© Techtw twyahoo
© Techtw twyahoo

Digital fingerprints used in cybersecurity

Patterns hidden in every digital photograph and video frame, image fingerprints, are being applied in social media, mobile authentication and criminal forensics.

A ten megapixel camera sensor (ten million pixels), for example, can vary in how it measures light, which it turns into a digital signal. The imperfections in a pixel can then leave a unique fingerprint, known as sensor pattern noise, on the images it creates.

Extracted fingerprints, however, compromise the original images and thereby hinder large-scale sensor pattern noise applications due the extensive storage space required.

In the UK, however, a research and industry consortium named DIVeFor has already proved the worth of sensor pattern noise technology in criminal forensics by helping police make the first ever conviction using image fingerprints.

Professor Chang-Tsun Li of the University of Warwick, UK, led the Horizon 2020-funded project in 2014, a major focus of which was developing multimedia sensor pattern noise extraction technologies.

This year, Li founded the IDENTITY research consortium with funds from the Marie Skłodowska-Curie Actions pillar of Horizon 2020. As an international effort, IDENTITY combines industry and academic partners from 12 European, Asian and American countries, as well as senior forensic police as advisors.

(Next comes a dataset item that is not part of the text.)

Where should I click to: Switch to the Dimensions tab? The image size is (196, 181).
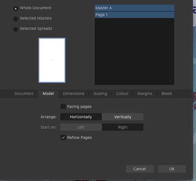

Li said: “On this project we are not only trying to identify devices, but we also want to use biometric techniques to identify people through physiological and behavioural traits.

“No matter if you are going to identify devices or identify people, the underlying, enabling technologies are similar — it’s computer vision, machine learning and pattern recognition. Therefore, whatever technique we develop for device identification can potentially be fine-tuned or modified to serve the purpose of people identification, or vice versa.”